Have the acquisition requirements been developed in accordance with the DoD AI Ethical Principles and [if applicable] in ways that avoid vendor lock-in? Including issues such as: Documentation requirements
Usage rights
Permissions
Data and data pipeline access (i.e. avoiding proprietary formats)
Distribution Protocols
Access for model auditing
If something goes wrong with an externally procured system while it is in use, has it been established and agreed upon between AI suppliers and your organization who is responsible and who is accountable, depending on the scenario?
Have you and the vendor budgeted for RAI activities, including:
Data/model/systems card and traceability matrix creation and updating
Continuous monitoring
Model retraining and system updating
Continuous harms and impact modeling
Stakeholder engagement
Human systems integration/human machine teaming testing
User training
Assurance and Trust metrics testing
Routine system (and component) auditing
Sunset procedures
Uploading lessons learned into use case and incident repositories
Ensure appropriate documentation procedures are in place:
Have you updated the data/model/system cards? Are these understandable by and accessible to various personas/roles and stakeholders, and at various levels of technical expertise?
Will the documentation be regularly monitored and updated at each stage of product development and deployment?
Are there plans for the documentation of data provenance containing information such as where the data was sourced, why it was collected, who collected the data, who labelled the data, what transformations were applied, how the data was modified, etc.? Are there plans to use a traceability matrix for tracking model versions and validation and verification results?

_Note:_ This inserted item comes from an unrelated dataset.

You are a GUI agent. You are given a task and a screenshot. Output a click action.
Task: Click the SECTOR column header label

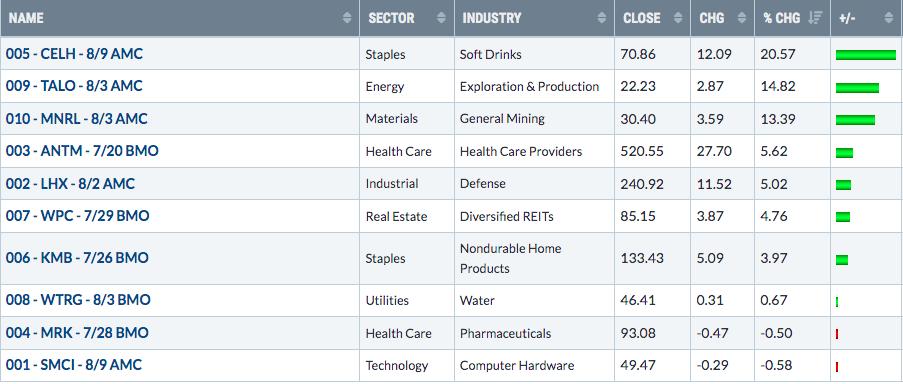[391, 18]
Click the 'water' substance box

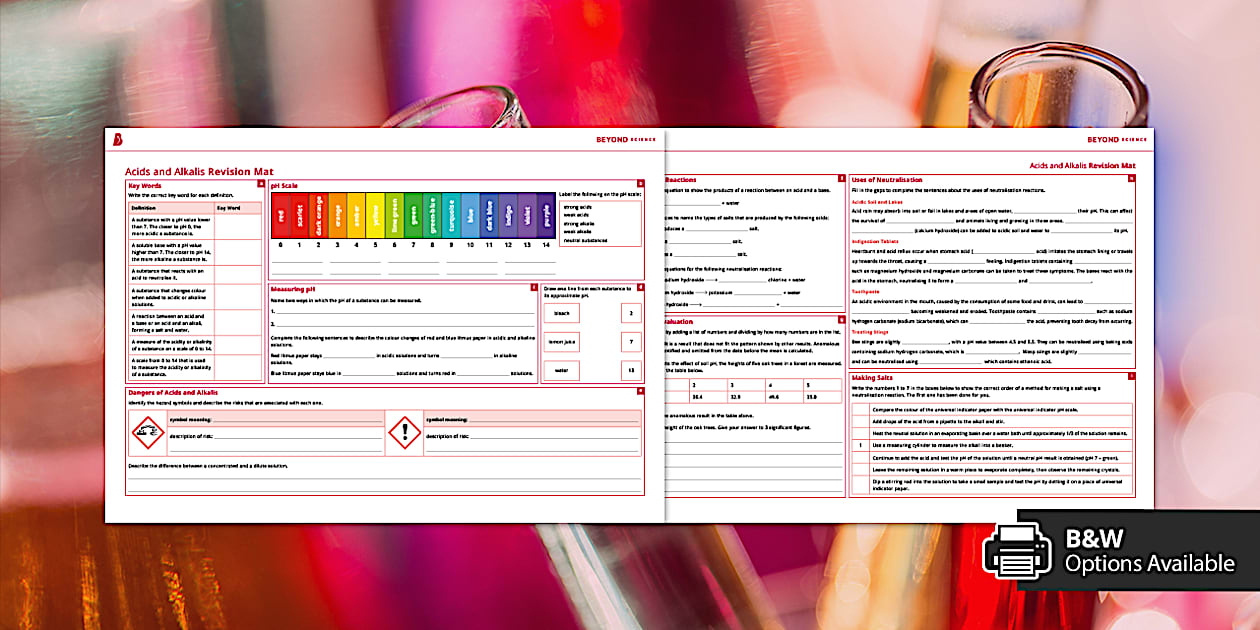coord(561,370)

Is the explanation for the system's decision/behavior automatically included in the decision report/output?
Establish procedure and scope for user testing: What are the possible sources of human error? How will operator performance be evaluated and how can it be improved?
Establish procedures through which trust and assurance will be measured and supported:
Has justified confidence/trust of the operational users been measured? Is it at acceptable levels? Can it be increased?
Has justified confidence of other stakeholders been measured? Is it at acceptable levels? Can it be increased? Have other tools been integrated to promote assurance and justified confidence in the system?
Have tools for explainability, uncertainty quantification, or competence estimation been used to increase assurance and reduce human error? How are you tracking that these metrics are understood correctly? Have you established a cadence and procedure through which new data will be collected, models will be retrained, and the system will be updated?
Describe the periodicity and processs of adding new data.
Revisit 2.4. How are you designing your system or leveraging other data/AI-enabled capabilities to reduce the ethical/risk burden on operational users, decision makers, senior leaders, developers, and impacted stakeholders that would otherwise be present due to the employment or existence of the system.